Data in this exercise:
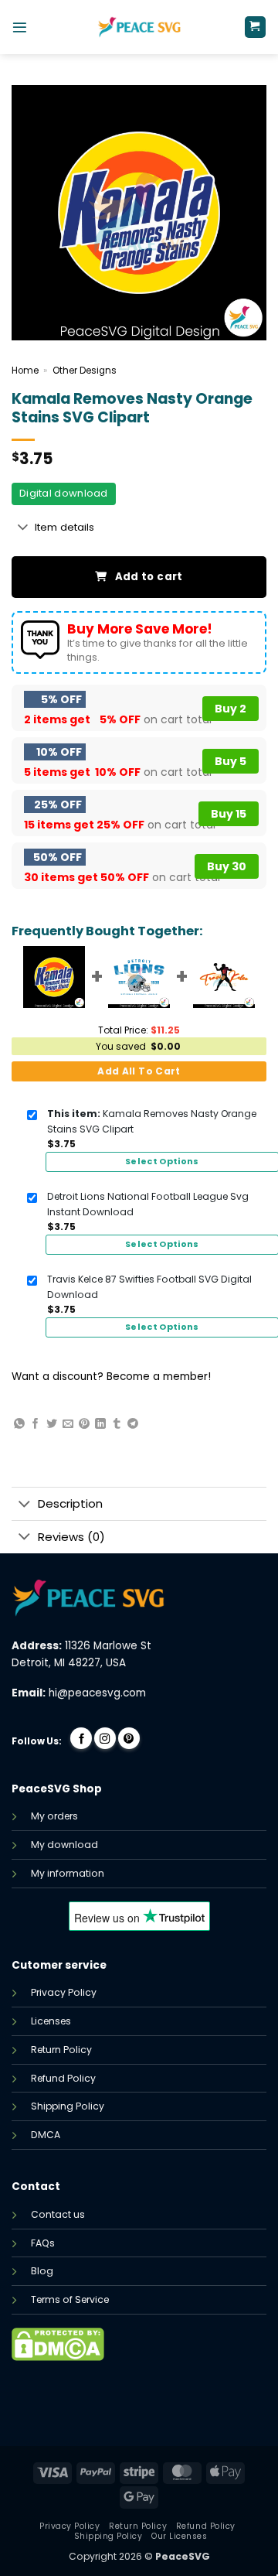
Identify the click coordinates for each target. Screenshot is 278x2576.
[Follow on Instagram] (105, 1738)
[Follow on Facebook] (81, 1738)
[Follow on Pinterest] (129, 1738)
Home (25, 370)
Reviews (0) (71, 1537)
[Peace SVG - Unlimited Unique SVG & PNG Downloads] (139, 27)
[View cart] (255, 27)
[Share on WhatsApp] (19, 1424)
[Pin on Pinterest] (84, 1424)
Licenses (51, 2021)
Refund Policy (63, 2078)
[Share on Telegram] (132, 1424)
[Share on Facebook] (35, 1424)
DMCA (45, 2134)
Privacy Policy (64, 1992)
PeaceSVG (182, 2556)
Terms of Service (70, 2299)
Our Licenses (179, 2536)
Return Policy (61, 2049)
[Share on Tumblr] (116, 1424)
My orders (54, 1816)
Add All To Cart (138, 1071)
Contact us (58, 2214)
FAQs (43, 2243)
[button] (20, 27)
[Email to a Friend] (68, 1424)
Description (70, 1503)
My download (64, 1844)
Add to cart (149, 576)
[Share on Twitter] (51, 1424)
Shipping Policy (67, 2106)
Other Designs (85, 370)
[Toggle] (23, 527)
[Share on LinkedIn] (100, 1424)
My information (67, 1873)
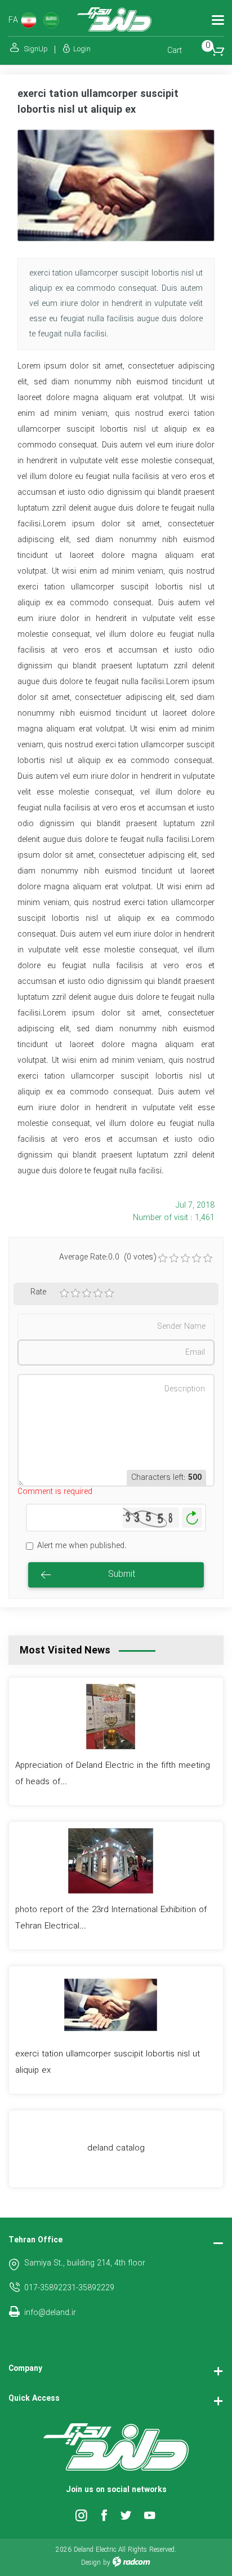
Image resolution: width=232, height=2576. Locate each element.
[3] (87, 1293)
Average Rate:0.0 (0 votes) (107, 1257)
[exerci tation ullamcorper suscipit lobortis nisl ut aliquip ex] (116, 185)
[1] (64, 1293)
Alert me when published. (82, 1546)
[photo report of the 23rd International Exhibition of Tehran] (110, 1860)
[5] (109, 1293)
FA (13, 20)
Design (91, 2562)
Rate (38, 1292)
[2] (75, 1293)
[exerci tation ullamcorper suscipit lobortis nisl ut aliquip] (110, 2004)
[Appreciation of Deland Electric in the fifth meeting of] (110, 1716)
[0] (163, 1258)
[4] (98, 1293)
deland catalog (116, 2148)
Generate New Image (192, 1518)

---

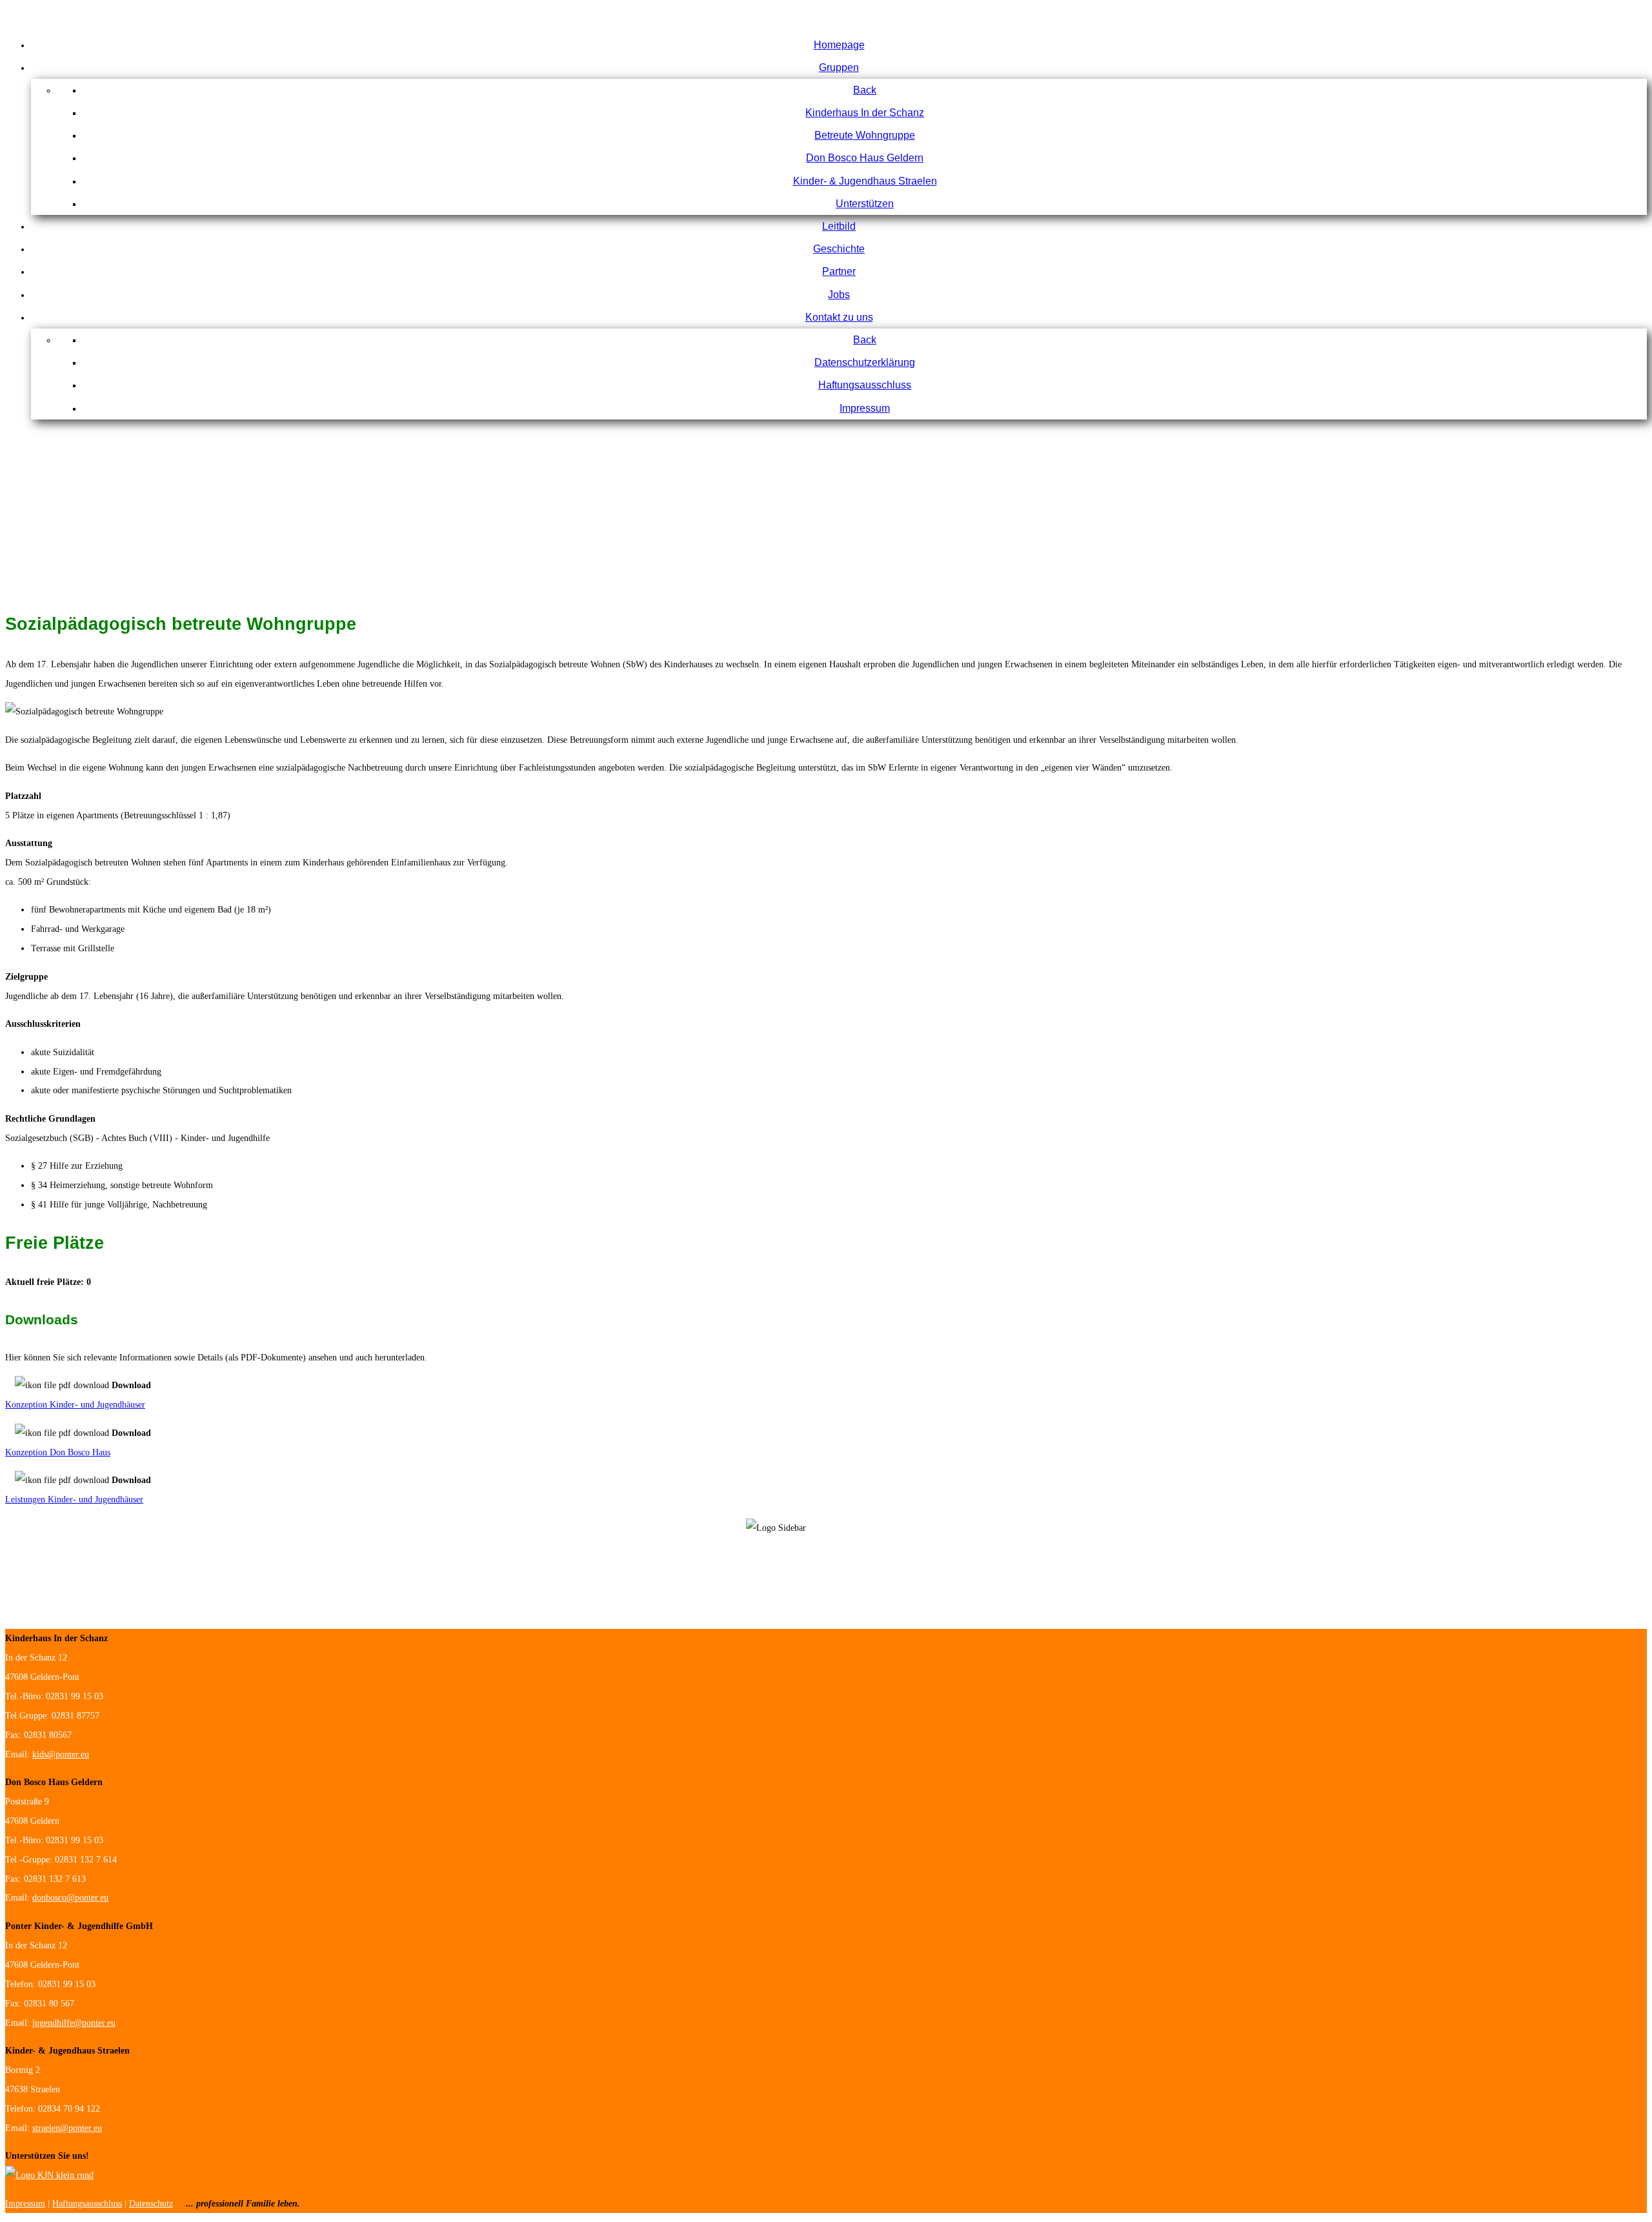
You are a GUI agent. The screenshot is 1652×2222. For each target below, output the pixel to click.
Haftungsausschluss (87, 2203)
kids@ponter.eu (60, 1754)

* * *

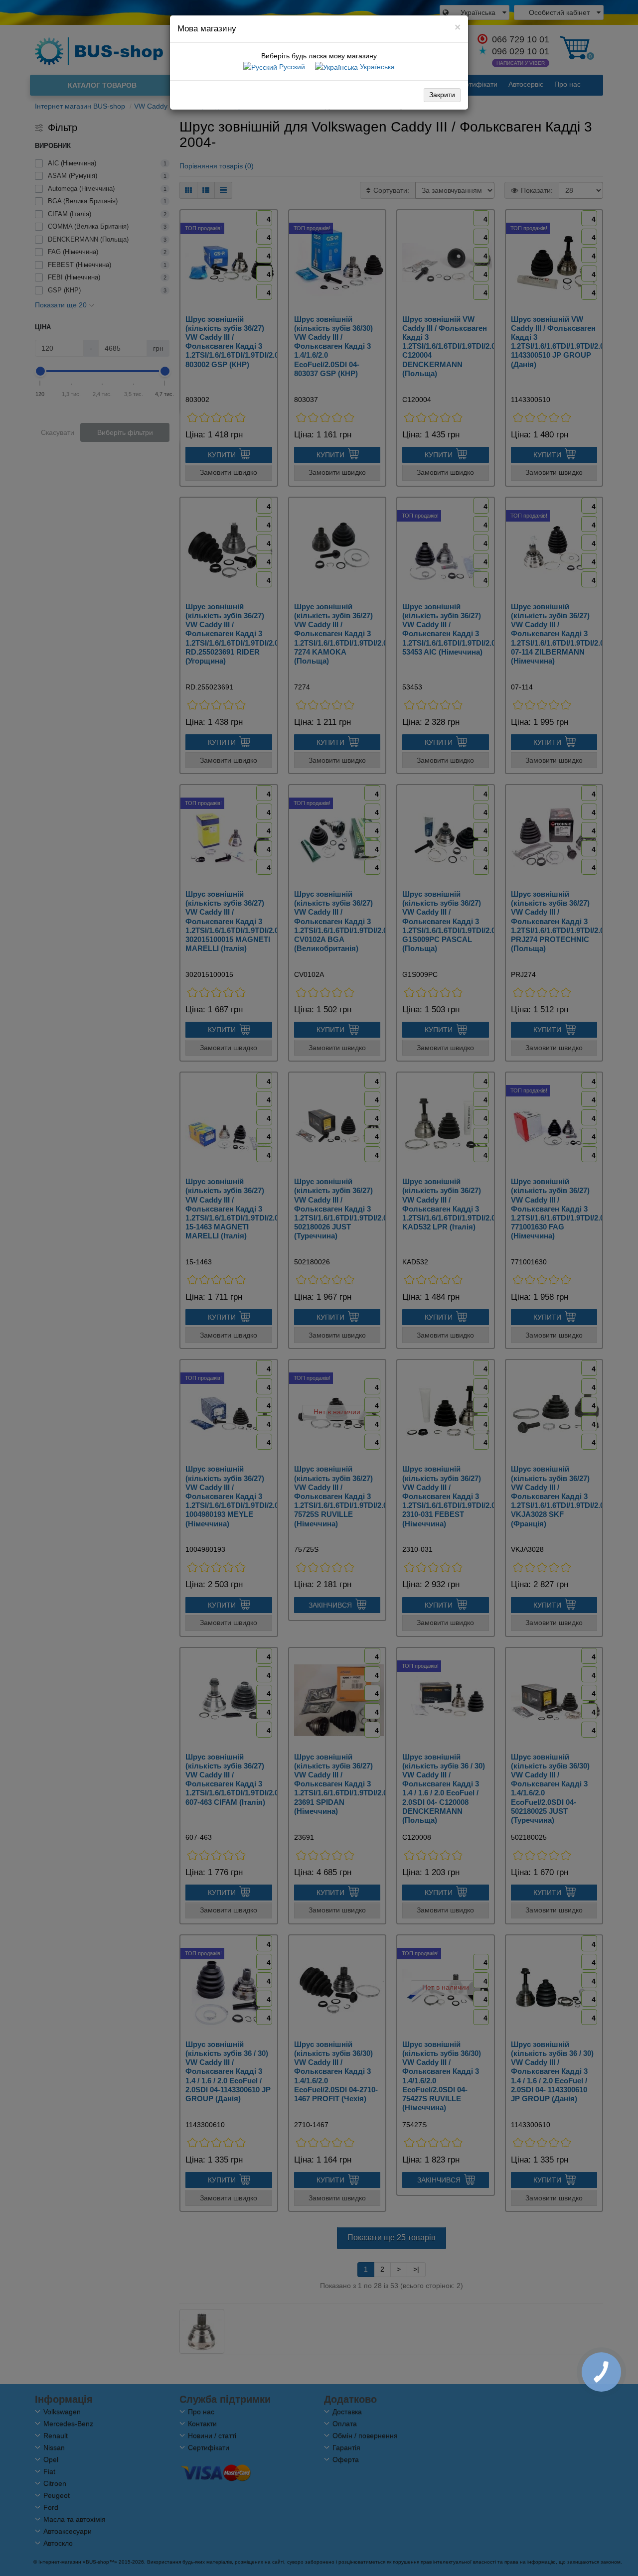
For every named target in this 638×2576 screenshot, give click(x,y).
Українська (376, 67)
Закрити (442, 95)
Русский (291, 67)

About this exercise:
Beginning with the line that contains "[View cart] (255, 27)" and ending with the line that contains "[photo report of", reproduce the listing exactly, pictures excluded.

Your solution:
[View cart] (255, 27)
[Share on WhatsApp] (19, 1424)
[Pin on Pinterest] (84, 1424)
Licenses (51, 2021)
Refund Policy (63, 2078)
[Share on Telegram] (132, 1424)
[Share on Facebook] (35, 1424)
DMCA (45, 2134)
Privacy Policy (64, 1992)
PeaceSVG (182, 2556)
Terms of Service (70, 2299)
Our Licenses (179, 2536)
Return Policy (61, 2049)
[Share on Tumblr] (116, 1424)
My orders (54, 1816)
Add All To Cart (138, 1071)
Contact us (58, 2214)
FAQs (43, 2243)
[button] (20, 27)
[Email to a Friend] (68, 1424)
Description (70, 1503)
My download (64, 1844)
Add to cart (149, 576)
[Share on Twitter] (51, 1424)
Shipping Policy (67, 2106)
Other Designs (85, 370)
[Toggle] (23, 527)
[Share on LinkedIn] (100, 1424)
My information (67, 1873)
Image resolution: width=232, height=2576. Locate each element.
[3] (87, 1293)
Average Rate:0.0 (0 votes) (107, 1257)
[exerci tation ullamcorper suscipit lobortis nisl ut aliquip ex] (116, 185)
[1] (64, 1293)
Alert me when published. (82, 1546)
[photo report of the 23rd International Exhibition of Tehran] (110, 1860)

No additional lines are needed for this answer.